Contributi versati all’ente sbagliato: operativa la convenzione INPS–INARCASSA per il trasferimento diretto

Con la Circolare n. 68 del 19 giugno 2026 l’INPS fornisce le istruzioni operative e contabili per dare attuazione alla convenzione sottoscritta con INARCASSA il 7 maggio 2025, finalizzata al trasferimento diretto dei contributi previdenziali IVS versati per errore dal professionista all’ente non competente.

La misura dà attuazione all’articolo 116, comma 20, della legge n. 388/2000, che riconosce efficacia liberatoria ai versamenti effettuati in buona fede e prevede il successivo trasferimento delle somme tra enti, senza interessi né sanzioni.

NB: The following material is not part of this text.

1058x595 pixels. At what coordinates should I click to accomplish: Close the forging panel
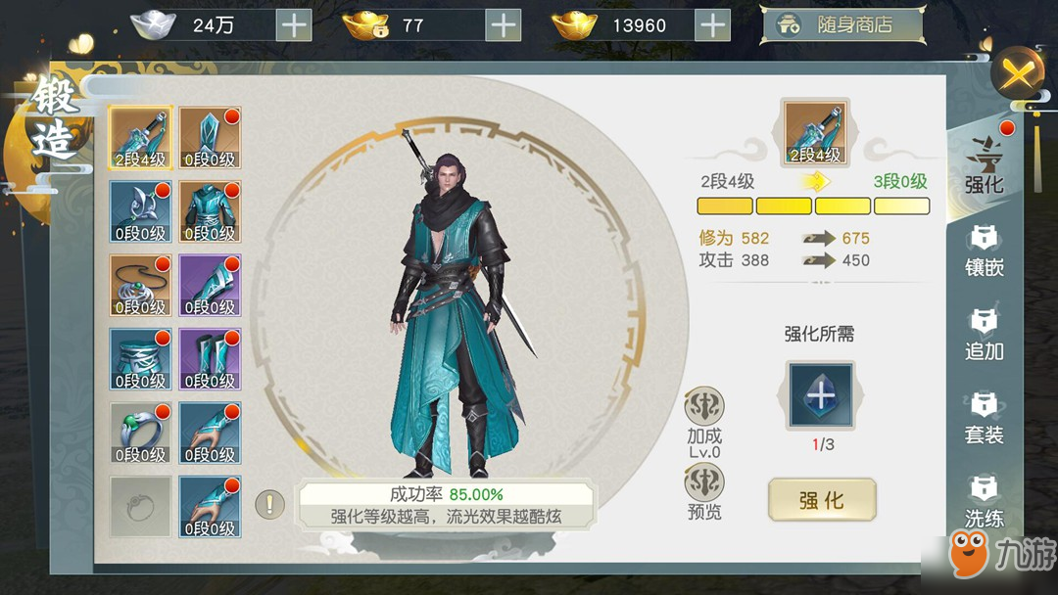click(x=1018, y=73)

L’accordo interessa in particolare le posizioni di ingegneri e architetti e disciplina modalità operative, scambio dati e sistemazione delle posizioni assicurative tra Gestione separata INPS e INARCASSA. Il trasferimento riguarda esclusivamente la contribuzione pensionistica (IVS) indebitamente versata e riferita ai periodi dal 1° gennaio 2001 (oltre che, in alcuni casi, a periodi precedenti), precisando inoltre che il decorso del termine decennale non produce effetti ai fini della prescrizione.

Restano esclusi dal trasferimento i contributi già utilizzati per la liquidazione di prestazioni pensionistiche e la contribuzione non pensionistica.

La convenzione ha durata triennale, fino al 7 maggio 2028, con possibilità di rinnovo una sola volta.